Take a breather during your next workout: Walking might protect against diabetes more than running does, that’s according to research from Duke University.

In the study, researchers had people with prediabetes—a common condition where your blood sugar is elevated, but not quite at the level to count as diabetes—walk briskly or jog 13.8 miles a week for 6 months.

They discovered that those in the walking group showed nearly 6 times greater improvement in their glucose tolerance—which measures how well their cells absorb blood sugar—than the joggers did.
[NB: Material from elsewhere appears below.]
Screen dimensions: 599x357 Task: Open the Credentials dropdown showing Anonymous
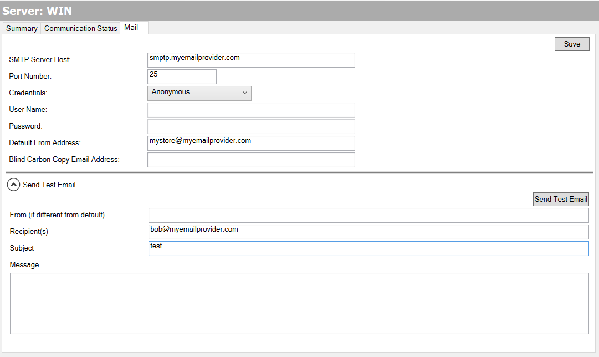click(199, 93)
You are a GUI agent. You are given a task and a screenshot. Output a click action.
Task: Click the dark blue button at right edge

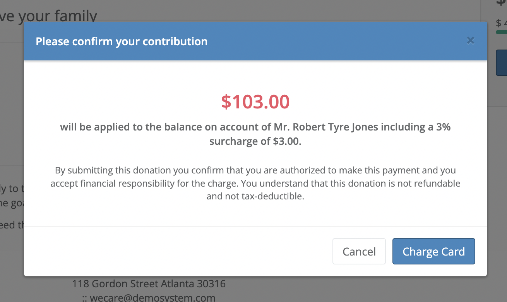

More research needs to be done to figure out why exactly walking seems more protective against diabetes than running, but researchers have some theories.

One possibility? When you perform moderate exercise—like walking three miles—your body taps into its stores of fatty acids to fuel it more than it does when you exercise vigorously, like jogging the same distance.

That’s good news for those at risk for diabetes: Too much fatty acids can make it harder for your body to process insulin.

Until further research is performed, it’s not quite clear whether walking affects the bodies of healthy people in the same way it does for those who are prediabetic.

Still, the findings apply to more people than you may think: More than 1 out of every 3 Americans is prediabetic, according to data from the Centers for Disease Control and Prevention.